A famigerada segunda é a que se segue ao fim-de-semana. E podia muito bem acontecer, aprovada que fosse a proposta por maioria quase absoluta em São Bento - como se fora norma estatutário-autonómica dos Açores – que até os deputados da Nação se debruçassem sobre a terça. Não seria o caso, mas sinto que haveria muito povo que adoraria ver a jornada semanal de trabalho a começar na quarta.

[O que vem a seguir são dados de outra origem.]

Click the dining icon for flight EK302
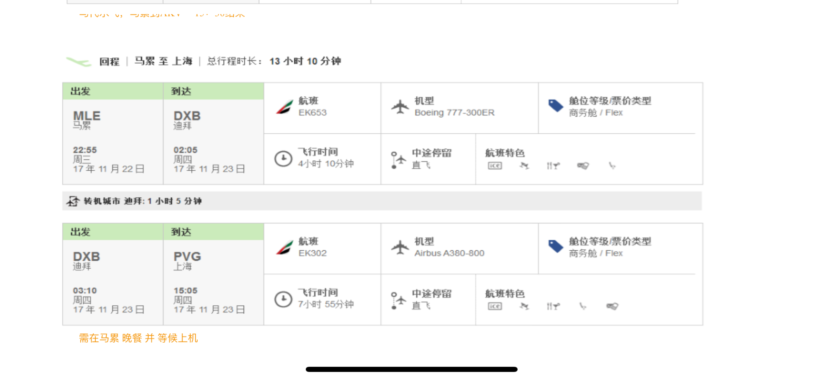 (x=553, y=306)
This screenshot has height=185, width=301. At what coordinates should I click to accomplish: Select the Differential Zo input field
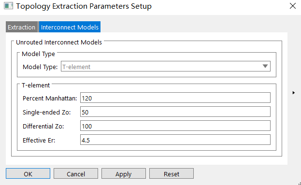click(175, 126)
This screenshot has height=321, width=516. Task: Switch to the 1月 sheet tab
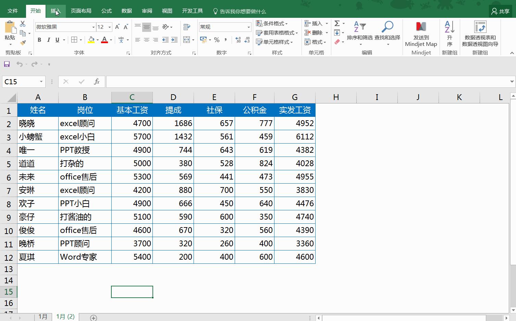[x=43, y=317]
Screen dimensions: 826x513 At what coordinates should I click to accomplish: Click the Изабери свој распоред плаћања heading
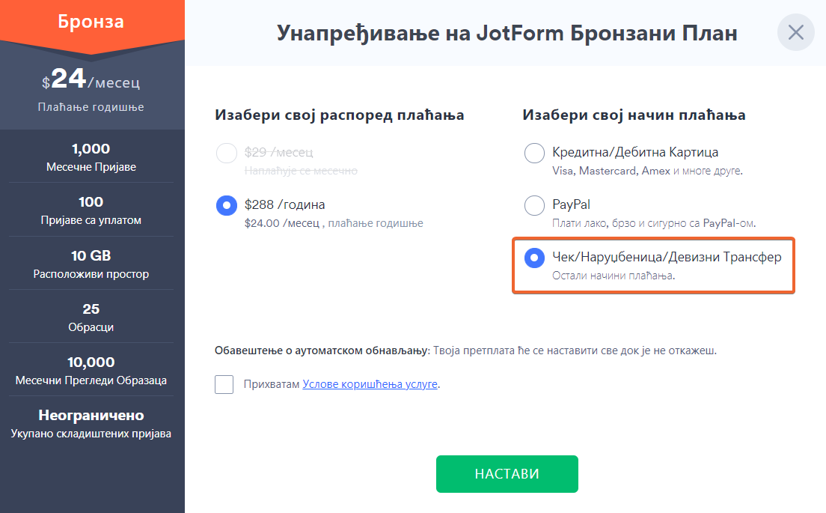click(x=340, y=115)
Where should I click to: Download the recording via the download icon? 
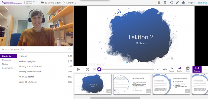coord(159,2)
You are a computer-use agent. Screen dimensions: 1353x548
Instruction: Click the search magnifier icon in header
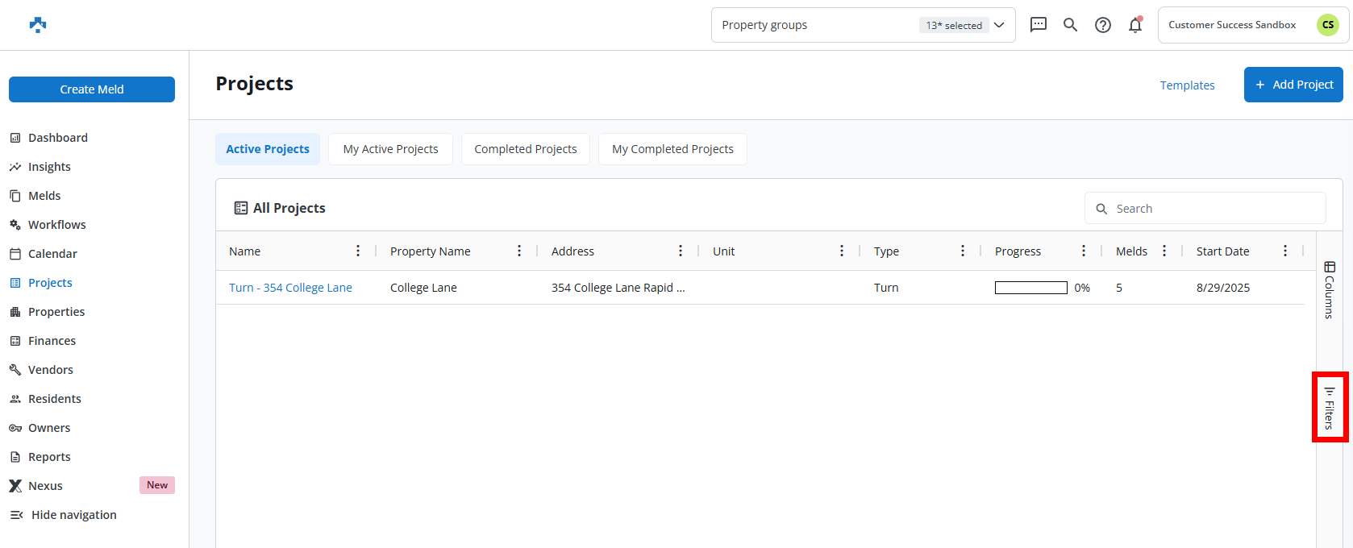(1070, 25)
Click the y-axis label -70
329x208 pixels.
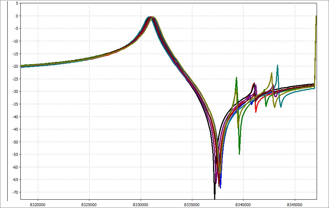[15, 192]
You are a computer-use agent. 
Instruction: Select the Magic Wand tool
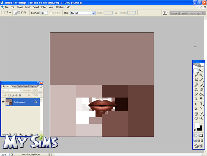click(201, 75)
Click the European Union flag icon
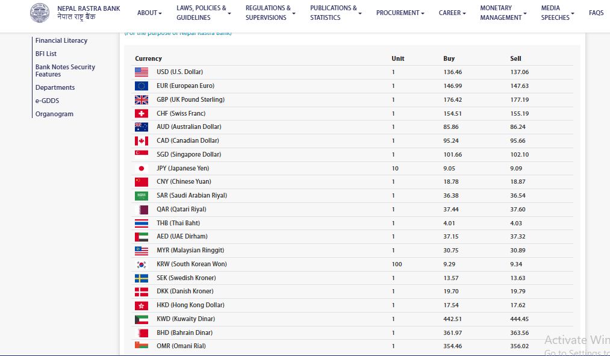 point(142,86)
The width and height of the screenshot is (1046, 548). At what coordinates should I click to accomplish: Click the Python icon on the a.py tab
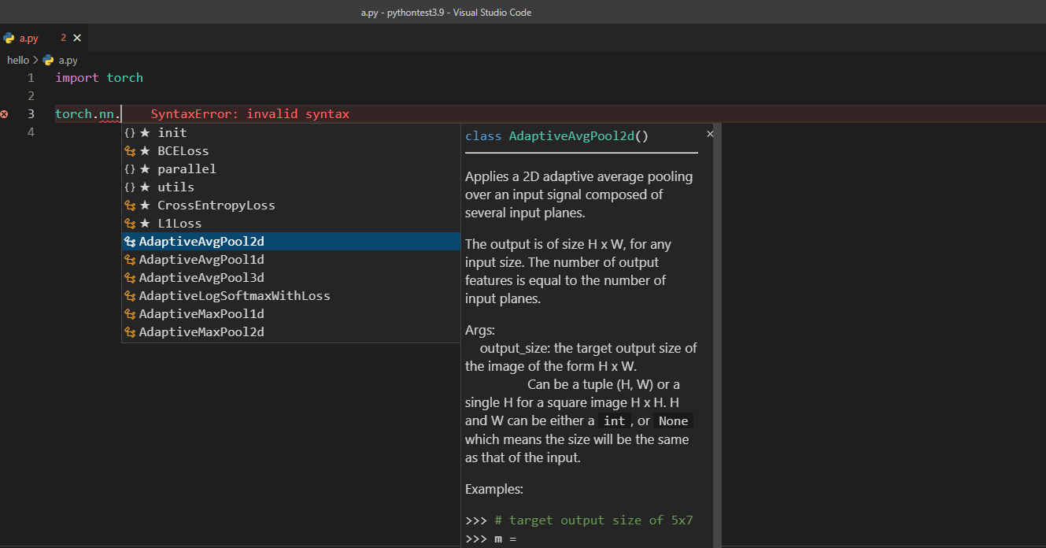point(8,37)
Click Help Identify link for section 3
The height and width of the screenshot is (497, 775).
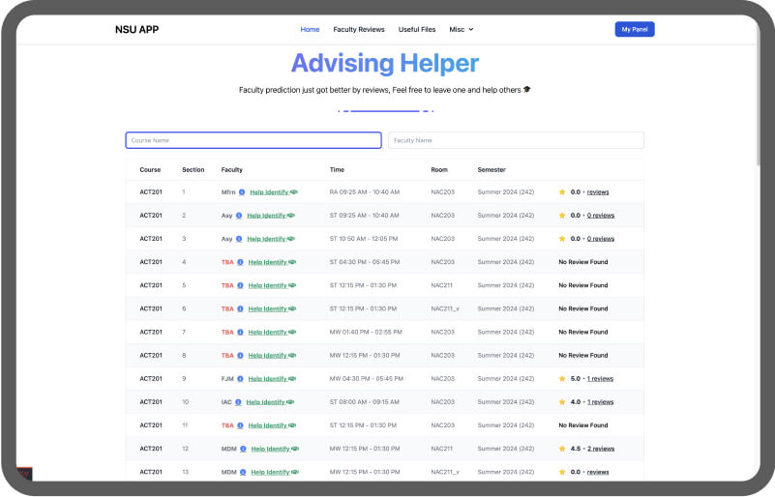267,239
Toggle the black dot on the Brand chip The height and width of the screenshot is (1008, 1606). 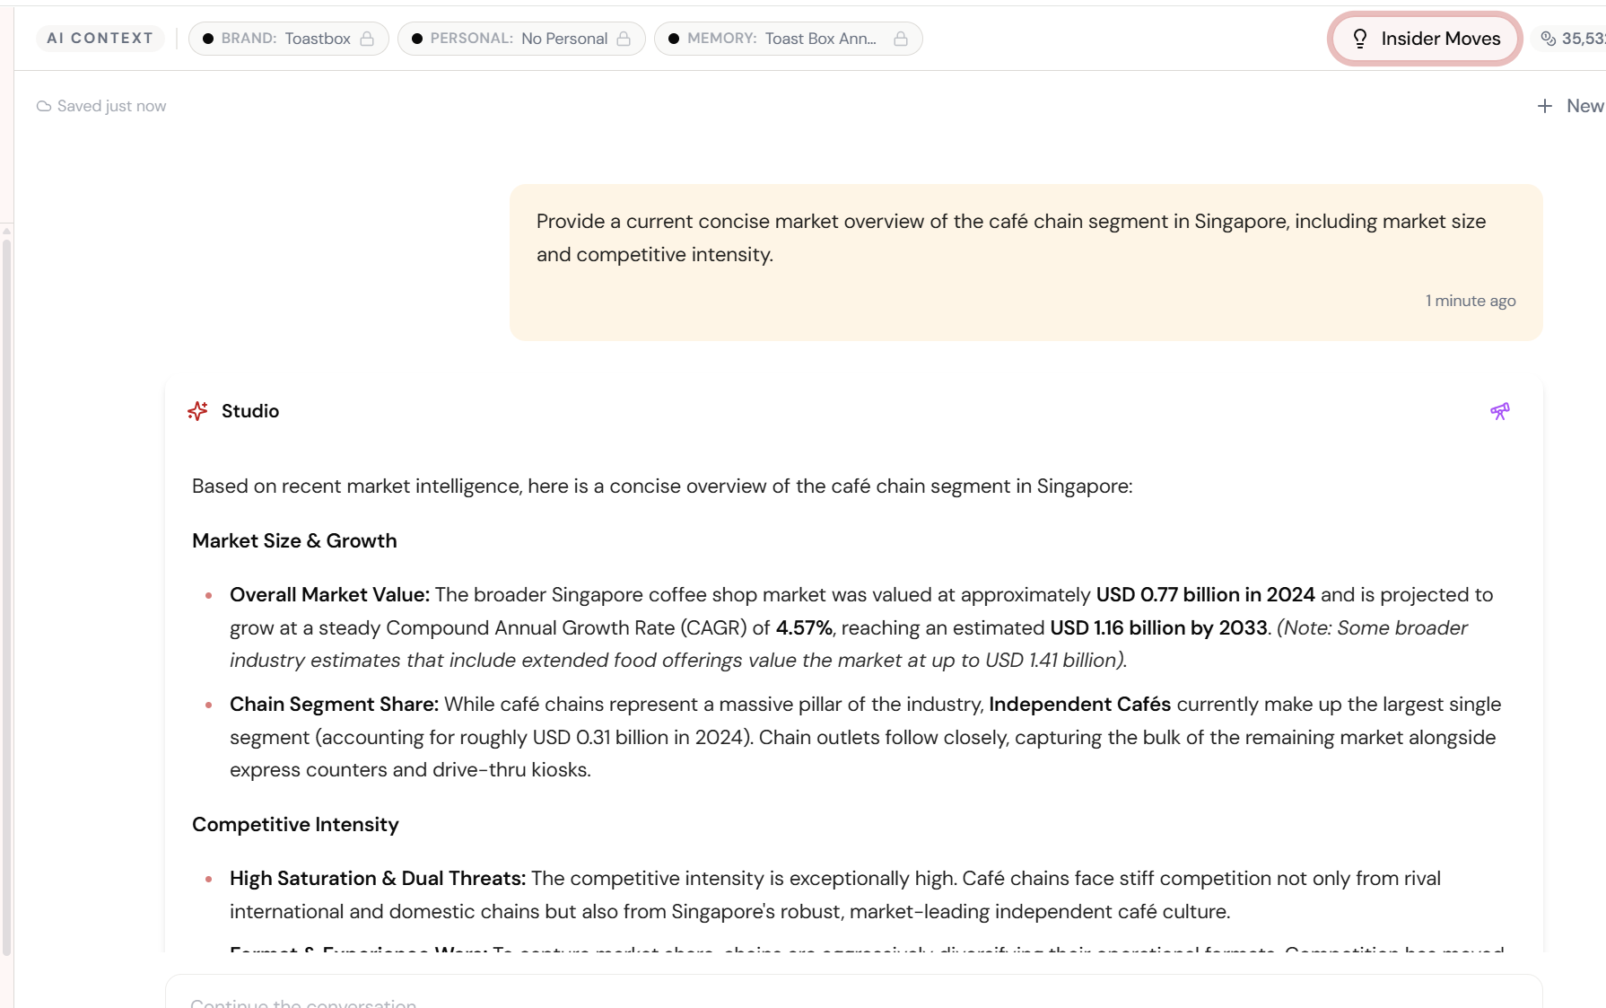click(x=208, y=39)
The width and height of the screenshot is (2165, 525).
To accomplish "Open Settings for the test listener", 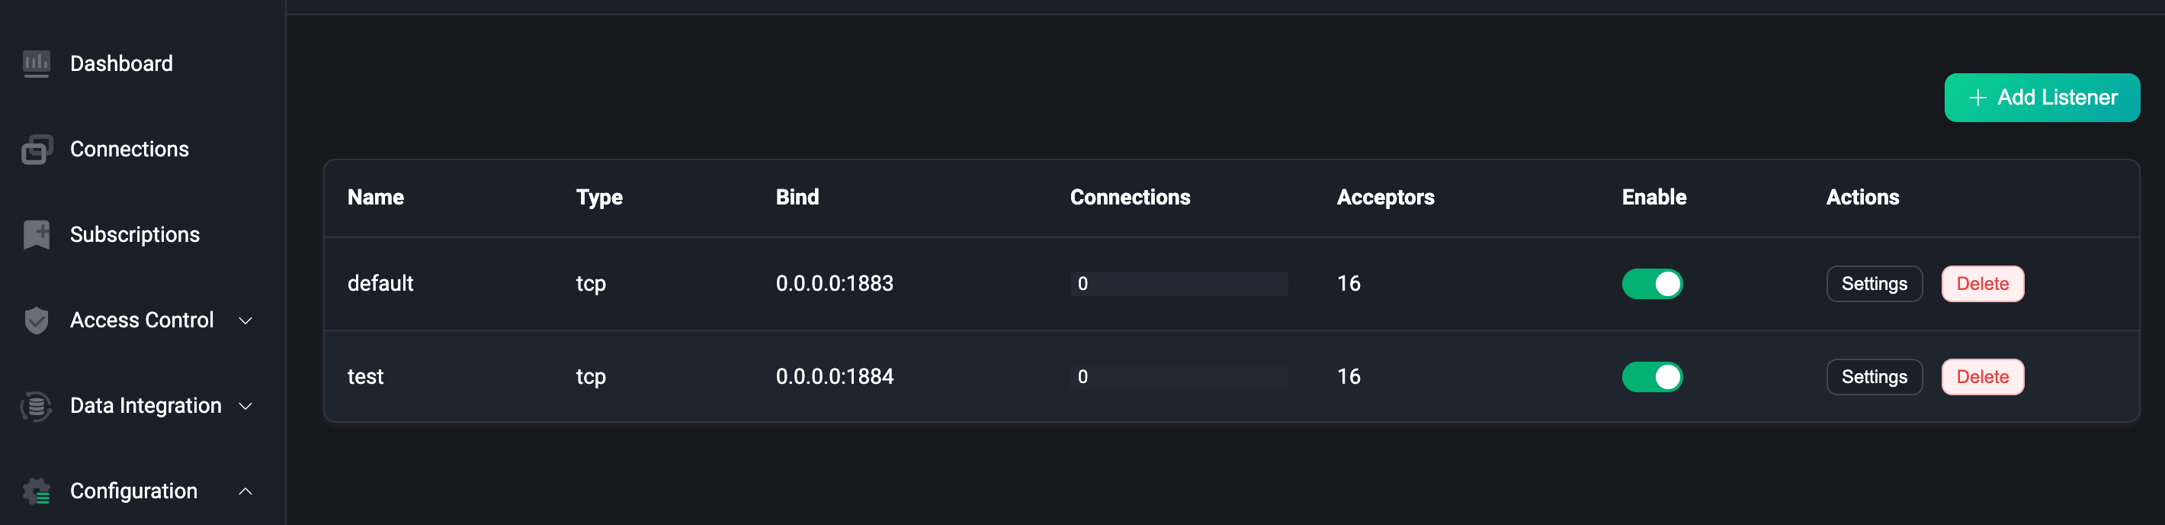I will pyautogui.click(x=1873, y=377).
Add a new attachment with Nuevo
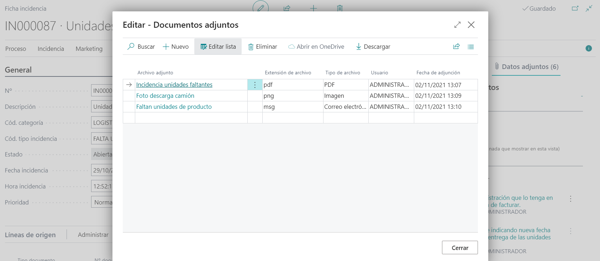The image size is (600, 261). tap(175, 47)
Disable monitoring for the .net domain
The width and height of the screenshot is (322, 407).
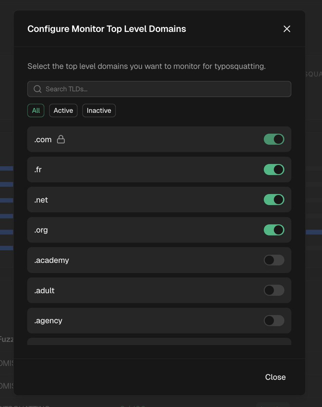pyautogui.click(x=274, y=200)
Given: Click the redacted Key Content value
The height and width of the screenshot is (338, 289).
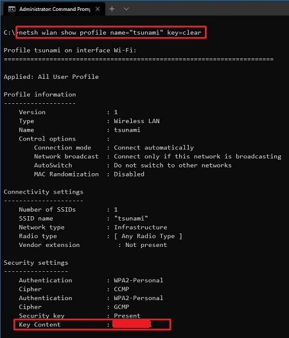Looking at the screenshot, I should (132, 324).
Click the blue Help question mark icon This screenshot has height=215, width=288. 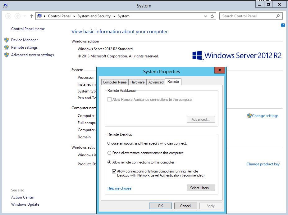tap(283, 25)
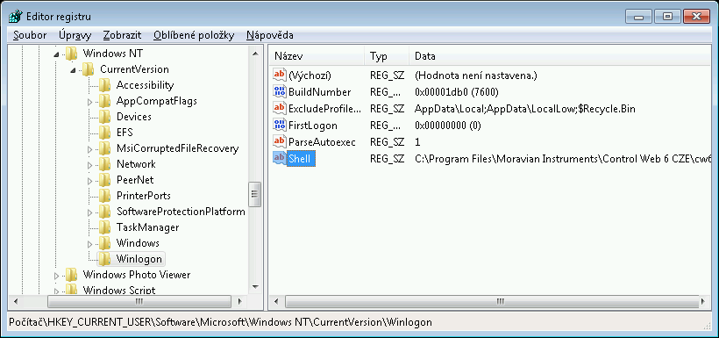Click the FirstLogon DWORD value icon
Viewport: 719px width, 338px height.
(x=279, y=125)
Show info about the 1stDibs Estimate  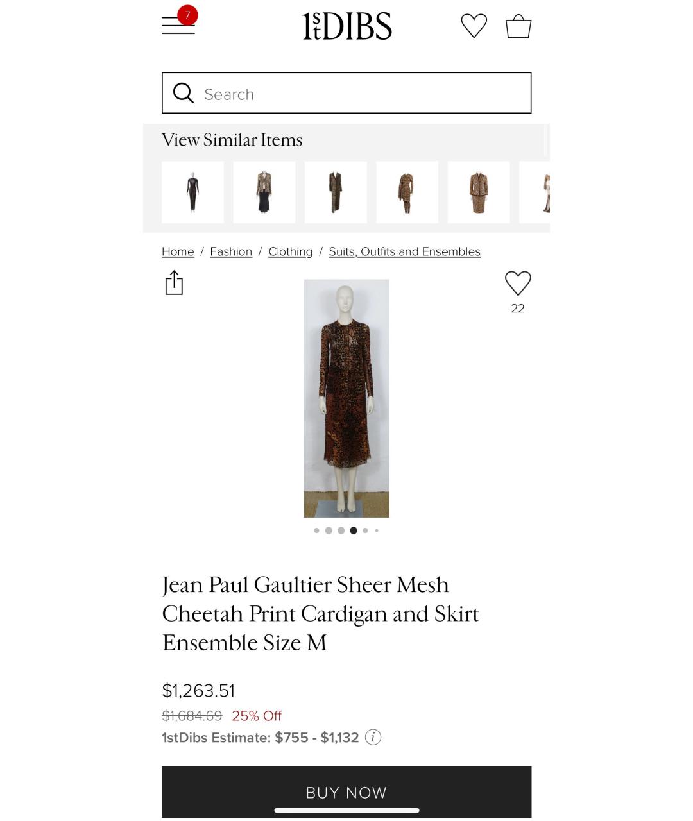pos(373,738)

Seria, também, uma achega preciosa para a produtividade nacional. Quando tanto se fala nela pela sua diminuta estatura (há até quem refira que é, sim, uma mini, piadistas…) os três dias laborais teriam um efeito interessante e sugestivo, no mínimo. O desemprego, que se antevê que aumente face à crise exotérica que se vai desenrolando, poderia diminuir, quiçá. Não sei muito bem como nem porquê, mas a esperança é a última coisa a morrer, todos o sabemos.

Abandonada a poole position, Janeiro prossegue sem devaneios. Com algum sobressalto, de quando em vez, mas que seria da sociedade se fosse monocolor? Que seria do azul se tudo fosse amarelo? Tal como era costume referir nas «notas oficiosas» do tempo da outra senhora, «o País está calmo, reina a ordem, e o progresso prossegue sem desfalecimentos».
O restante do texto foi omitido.